Section : MODERN THOUGHT
Issue Date : 7 / 1992  7,709 Words
Author : Anne Paolucci
Anne Paolucci is chairperson of the English Department and director of the Doctor of Arts degree program ay St. John’s University in New York. She serves on the National Council of Humanities. She is an award-winning playwright, a prolific writer on the Theatre of the Absurd, and president of the Pirandello Society.
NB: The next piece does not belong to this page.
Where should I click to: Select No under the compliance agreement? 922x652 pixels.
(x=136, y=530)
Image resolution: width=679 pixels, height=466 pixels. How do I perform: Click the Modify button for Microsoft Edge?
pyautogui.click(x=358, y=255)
       On June 24, 1984, the New York Times carried a review by Norton Houghton of Arthur Miller's booklength account of the spring 1983 Beijing production of Death of a Salesman, which the playwright had been invited to direct. Miller's record of the enthusiastic mainland Chinese response to Salesman never made the best-seller list (Bob Woodward's Wired was the No. 1 nonfiction entry for that week--a vivid reminder that politics is often more gripping that fiction or drama); but Miller was understandably gratified by what could be interpreted as a resurgence of interest in his work. A less sanguine view might instead interpret the excitement over the Beijing production as a curiously delayed reaction to a play written over four decades ago, when the polarization of economic interests in our country and the world--the legacy of the Great Depression--was the Large Theme. For the Chinese, Salesman confirmed their unyielding view about capitalist oppression and the victimized individual struggling for place--a sign not so much of Miller's revitalized reputation as a reflection of Chinese reactionary thinking and their unchanging attitudes toward what the capitalist West represents.
       
        The Chinese success of Salesman also reminds us that Miller still sees himself in the role of political and social reformer and still enjoys that role immensely, even thought the conditions and realities that made that role impressive in the 1940s no longer exist in the same way. Still at least two generations behind in their political ideology and practice, the Chinese saw in Salesman the timely expression of their own dated reactionary opposition to capitalist ideals (recent events in China confirm their hard-line tactics when opposition is voiced in any way). The Beijing Salesman worked for the Chinese just fine. And where his "message" does not elicit the same responses and enthusiasm of the 1940s, Miller takes on new roles in the public forum.
       
        Critical assessment of Miller's achievement is still ambiguous. At a distance of forty years or more, drama critics (or, more precisely "scholar-critics" as Robert F. Moss calls them) like Eric Bentley, Robert Brustein, John Simon, and Richard Gilman, pretty much agree that Miller's "chief felony appears to be his uncompromising commitment to what he calls 'social drama,' by which he merely means a work that demonstrates the interpenetration of man and society, with special attention to the welts that the human community can raise on the back of its residents." Such theater or art, for these critics, is "automatically rancid," "left over from the thirties," nothing but "old dramas of social protest by people . . . [who] attributed evil to an oppressive economic system instead of to human nature.